It’s that time of year again, Black History Month. And in 2017, we may need it more than ever.
“Don’t accept no food from Mr. Ramkisoon. Neighbor say Mr. Ramkisoon hands not clean.” The names have been changed to protect the accused, but this was the warning given by my parents before I got on a plane bound for our house in Trinidad. For those who might not be aware of the phraseology, the concern about Mr. Ramkisoon’s unclean hands has nothing to do with his hygiene. It was a warning that Mr. Ramkisoon possibly dabbled in some “simi dimi,” or more likely had done something foul to earn a curse placed upon him. My parents (who now live in the US) had it on good information–an Indian neighbor on our block who kept them apprised of the goings on back home. Like the song say, “Trini talk talk talk talk talk…”
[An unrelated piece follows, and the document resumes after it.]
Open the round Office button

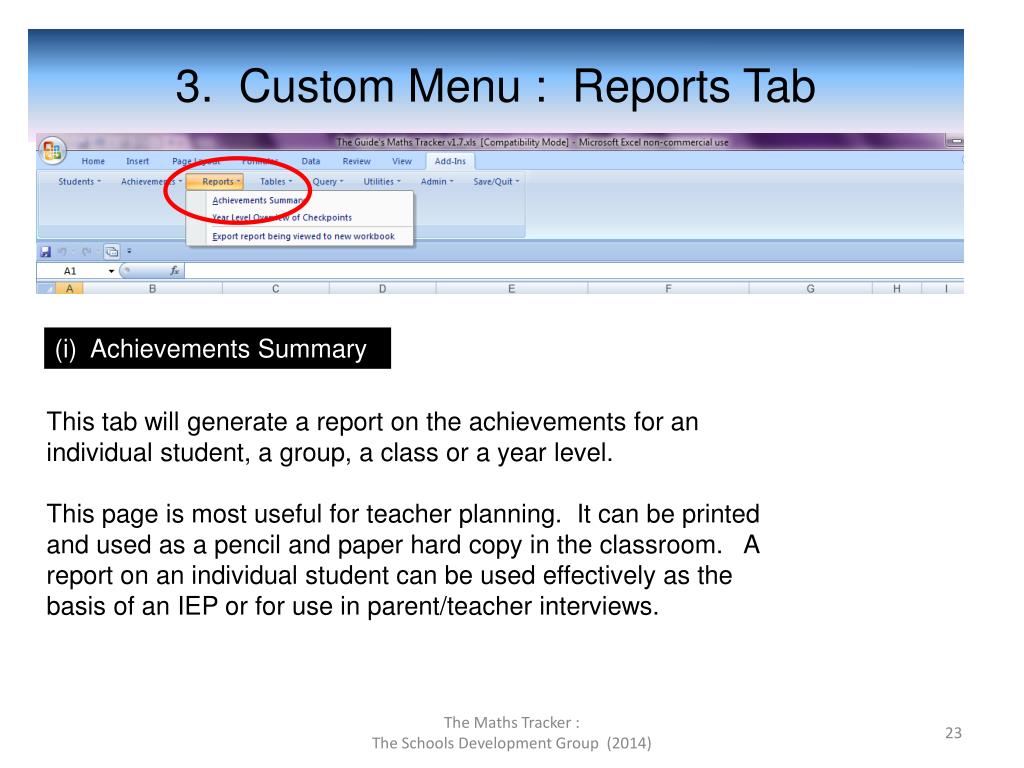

So here were my Afro-Trinidadian parents, who are nominally Christian, concerned with superstitions rooted in Hindu (specifically Indian-Trinidadian) folklore. Welcome to the cultural mash-up of my childhood, or as I like to call it, a little bit chutney and a little bit pelau.
“I think that, especially if you’re a Westerner doing another culture, you have responsibilities to do the best darn research you can (and not just appropriate the cool bits). You must take care not to promote harmful stereotypes ; especially since, as a Western writer (especially, but not only, if you live in the West), you must be aware that your narrative is going to be privileged over that of locals. That gives you extra responsibility to get it as right as you can.”–Aliette de Bodard
French-American author Aliette de Bodard’s comment was made during a recent roundtable at The World SF Blog (TWSFB) on the issue of depictions of non-Western societies and cultures in speculative fiction. In this case, de Bodard was specifically addressing those writers in the West who take the (brave) plunge and attempt to write about cultures and societies outside of their own. I actually applaud this, and suggested in a recent blog that speculative fiction authors (of any racial/ethnic background, and specifically those in fantasy) should make this attempt more often. Yet, as I also noted in that same post, this comes with risks. As an outsider, it’s all too easy to fall back (intentionally or no) on stereotypes or exoticism as a means of depicting “difference.” So, continuing with this talk of spears, sorcery and black double-consciousness, how does a black Western writer create African fantasy that avoids (or at least tries to avoid) these pitfalls? I don’t have all the answers. Surprise. I don’t even know if anything I have to say qualify as answers. Double surprise. But here are some personal thoughts anyway, for what they’re worth…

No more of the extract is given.